Op grond van artikel 21 ALL juncto artikel 7 lid 2 MBAB stel ik u voor gelijktijdig met de naheffingsaanslag BBO over het jaar 2014 zoals vermeld in het onderdeel 5.2.2 van het rapport een vergrijpboete op te leggen van 25%.
5.2.3
BBO bij omzetcorrectie
Op basis van BW% blijkt dat belastingplichtige de omzet over het jaar 2014 niet volledig heeft verantwoord. Daarnaast heeft belastingplichtige niet voldaan aan de administratieplicht en bewaarplicht. Er is onder andere geen (sluitende) kasadministratie bijgehouden en het grootboek over het jaar 2014 ontbreekt. Hierdoor is er sprake van onzorgvuldig handelen, van ernstige nalatigheid van
belastingplichtige. lk ben dan ook van mening dat hierdoor sprake is grove schuld van belastingplichtige.
Op grond van artikel 21 ALL juncto artikel 7 lid 2 MBAB stel ik u voor gelijktijdig met de naheffingsaanslag BBO over het jaar 2014 zoals vermeld in het onderdeel 5.2.3 van het rapport een vergrijpboete op te leggen van 25%.
De grondslag voor de vergrijpboete wordt gevormd door het bedrag aan belasting dat niet (tijdig) is
betaald, voor zover dit een gevolg is van (voorwaardelijke) opzet van belastingplichtige.
(…)
7.4
Pseudo-samenloop
Op grond van artikel 7 lid 5 MBAB wordt de hoogste boete gehandhaafd en worden de overige boeten
elk verminderd tot de helft indien op grond van een samenhangend complex van feiten over enig belastingjaar terzake van meerdere belastingmiddelen aanslagen met een vergrijpboete door de Inspecteur worden opgelegd die uiteindelijk drukken op één belastingplichtige/inhoudingsplichtige. In het betreffende boete-onderdeel is met deze pseudo-samenloop rekening gehouden. Zie onderdeel 7.2.

→ Gegevens:
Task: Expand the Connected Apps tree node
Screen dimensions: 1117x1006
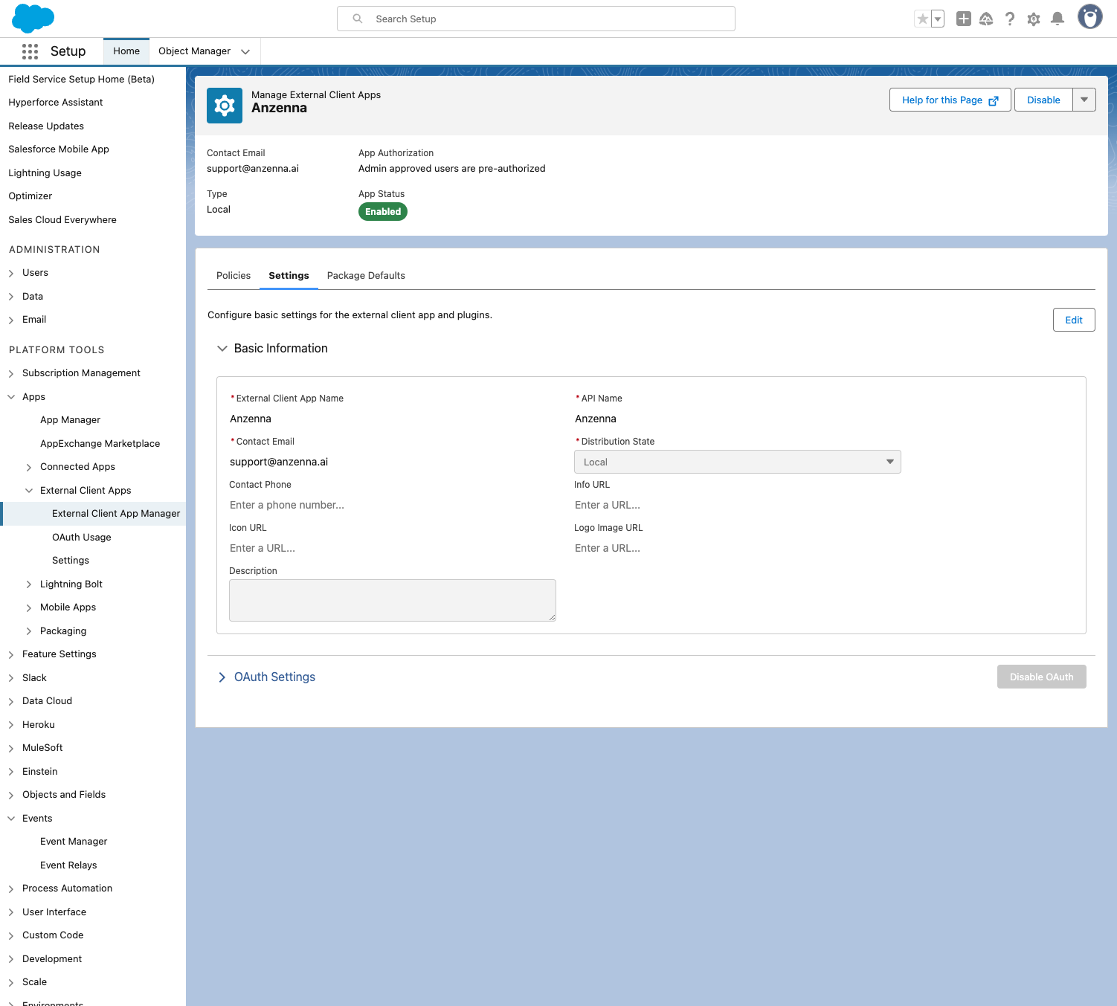Action: [x=29, y=468]
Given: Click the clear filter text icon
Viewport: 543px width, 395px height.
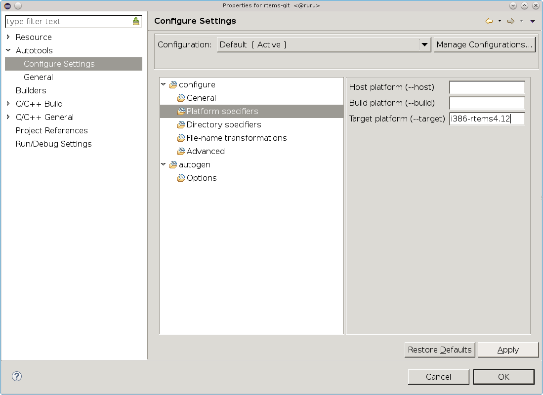Looking at the screenshot, I should pyautogui.click(x=136, y=22).
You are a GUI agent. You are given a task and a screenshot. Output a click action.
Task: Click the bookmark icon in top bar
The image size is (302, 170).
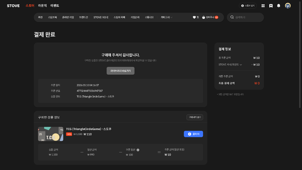pos(271,6)
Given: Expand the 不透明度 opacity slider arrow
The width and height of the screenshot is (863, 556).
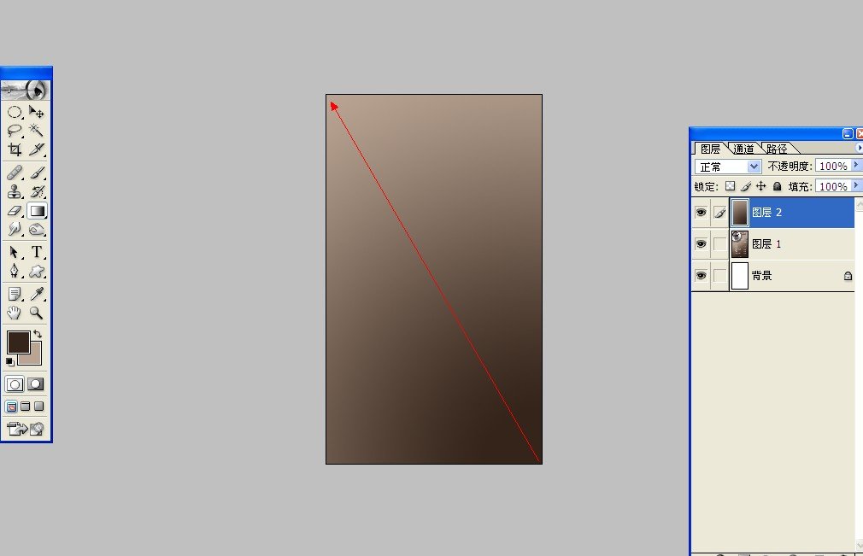Looking at the screenshot, I should [x=855, y=166].
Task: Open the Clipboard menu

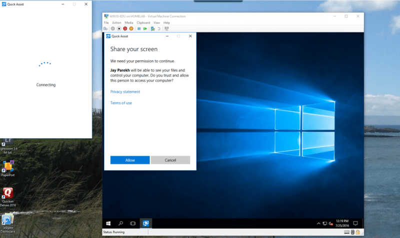Action: point(143,23)
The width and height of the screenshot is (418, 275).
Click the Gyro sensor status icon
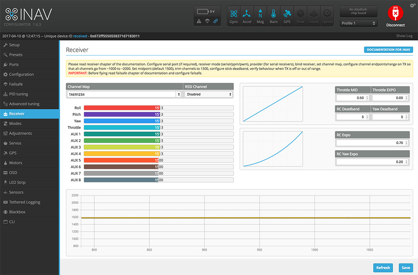[233, 16]

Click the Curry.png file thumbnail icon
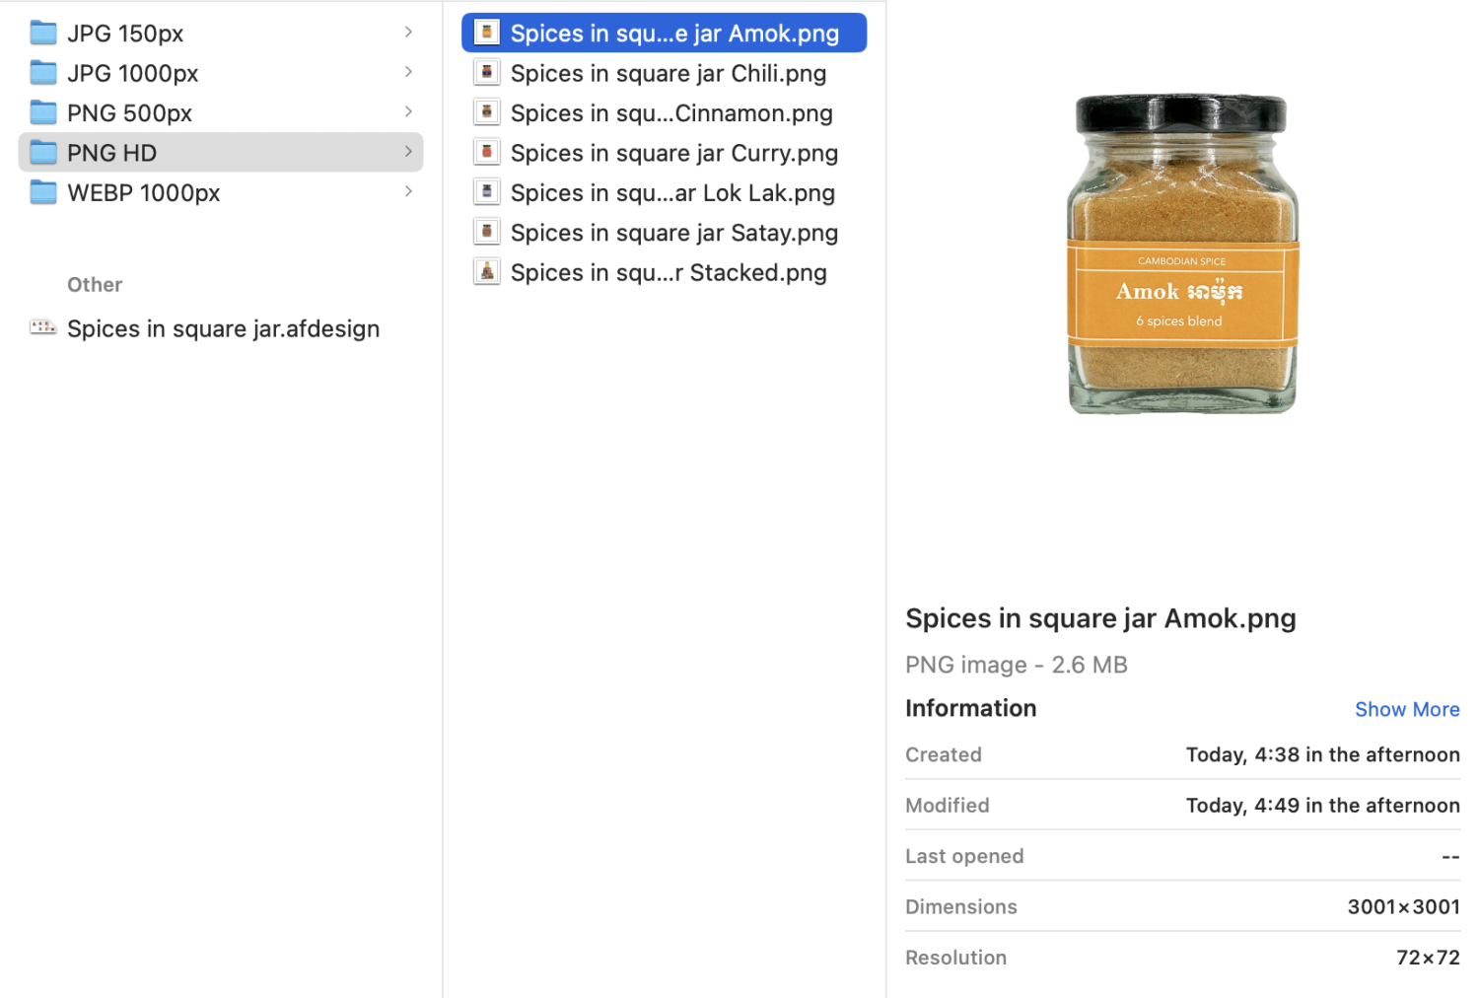tap(486, 153)
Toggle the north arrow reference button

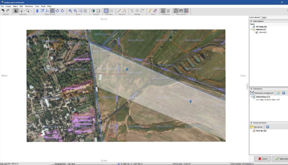click(x=163, y=11)
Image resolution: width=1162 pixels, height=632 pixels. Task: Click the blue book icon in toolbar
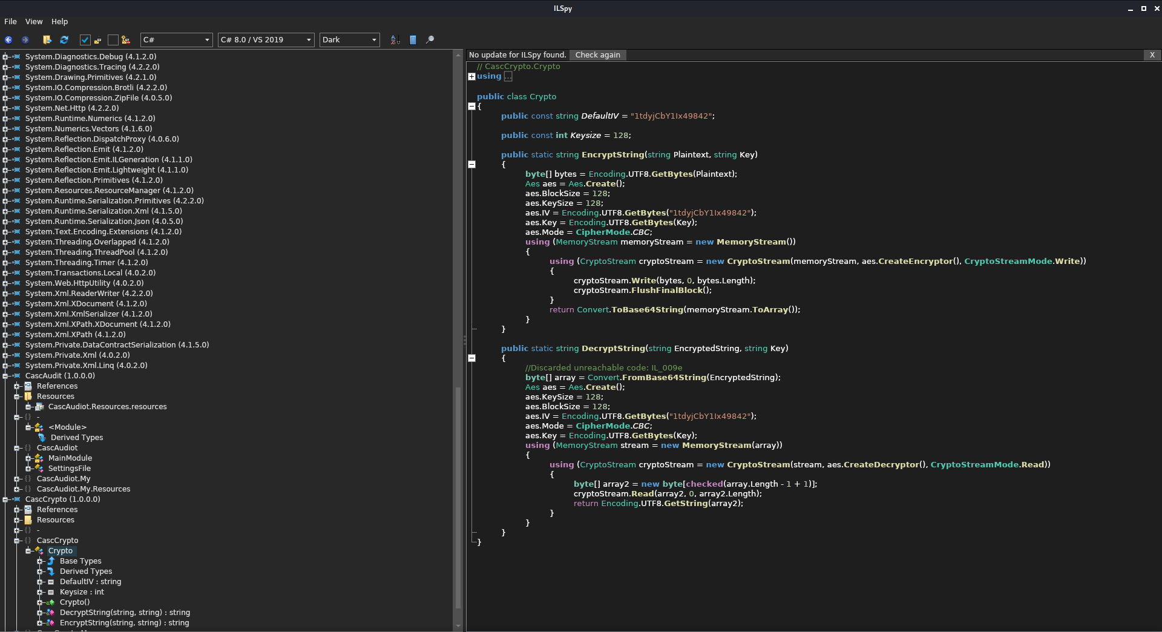[413, 40]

→ Opdrachten:
a – Geef bij elke uitspraak aan of die klopt met de tekst over de vergrijpboete: (i) het grootboek over het jaar 2014 is aanwezig; (ii) de voorgestelde vergrijpboete bedraagt 25%; (iii) bij pseudo-samenloop worden de overige boeten elk verminderd tot de helft. Antwoord telkens met ja of nee en citeer letterlijk de woorden uit de tekst die de doorslag geven.
b – Ga verder met de tekst over de vergrijpboete, te beginnen na de laatste zin die er staat.
De rijen hoeven niet te worden gebruikt.

→ Verwachte uitkomsten:
a –
(i) Nee: "het grootboek over het jaar 2014 ontbreekt"
(ii) Ja: "een vergrijpboete op te leggen van 25%"
(iii) Ja: "worden de overige boeten elk verminderd tot de helft"

b –
8 SLOTOPMERKINGEN
8.2
Standpunt belastingplichtige en akkoordverklaring
Belastingplichtige heeft het conceptrapport op 1 september 2017 ontvangen. Op 5 september 2017 werd Sint Maarten echter getroffen door orkaan Irma. Belastingplichtige heeft dan ook niet kunnen reageren binnen de twee weken termijn op het conceptrapport. Op 27 november 2017 heeft belastingplichtige gereageerd en ging niet akkoord met een aantal punten. Hierdoor is het rapport aangepast. (…)
2.5.
De Inspecteur heeft in overeenstemming met de bevindingen in het rapport onder meer naheffingsaanslagen BBO voor de jaren 2013 en 2014 opgelegd, alsmede de daarmee samenhangende vergrijpboeten.
2.6.
Van de boekencontroles bij de zustervennootschappen zijn controlerapporten uitgebracht op 31 januari 2018 ([belanghebbende 1] en [belanghebbende 2].) en 31 augustus 2018 ([belanghebbende 3]). Bij belanghebbende en de zustervennootschappen was voor de controlejaren de heer [I] de administrateur.
2.7.
In haar beroepschrift in eerste aanleg bij het Gerecht van 20 januari 2020 schrijft de toenmalige gemachtigde van belanghebbende onder meer:

Bezwaar voor heffing Belastingen op Bedrijfsomzetten
Na het analyseren van het boekenonderzoek heeft belanghebbende een reactie d.d. 2 januari 2019 verzonden betreffende dubieuze constateringen van de fiskus bij de naheffingen TOT/BBO over de jaren 2013-2014.”
2.8.
In haar hoger beroep heeft belanghebbende onder meer een rapport van [advieskantoor M] en ondertekend door [X] van 27 maart 2023 overgelegd. In deze brief is het volgende opgenomen:
“On behalf of the client, [belanghebbende 3] we have reviewed the mark up of the good of [belanghebbende 3] and other expenses such as freight, expired damaged good, tumover tax etc. what affect the realized net margin.
(…)
In the overview we reviewed if the cost price is in accordance with the purchase invoices of the 60 goods of the selected good.
(…)
The average mark up before freight and landing fees is 75.2% (…). This is 42.92% of the sales price
(…)
The freight, international transfer charges and handling amounts to$ 789,429.29 or 12.51 of the cost prices. lt is $ 599,856.19 or 11.1 % for the year 2021. We used and average of 12% of the cost price for the gross margin calculation.
5. Summary of the gross margin
Based on the above we can inform you that the gross margin are as follows:
Based on your selection the gross margin is as follows:
Sales price 100.00 %
Cost price 57.08%
Gross margin 42.92%
Less:
1. Turnover tax (…)
2. Freight and handling costs (…)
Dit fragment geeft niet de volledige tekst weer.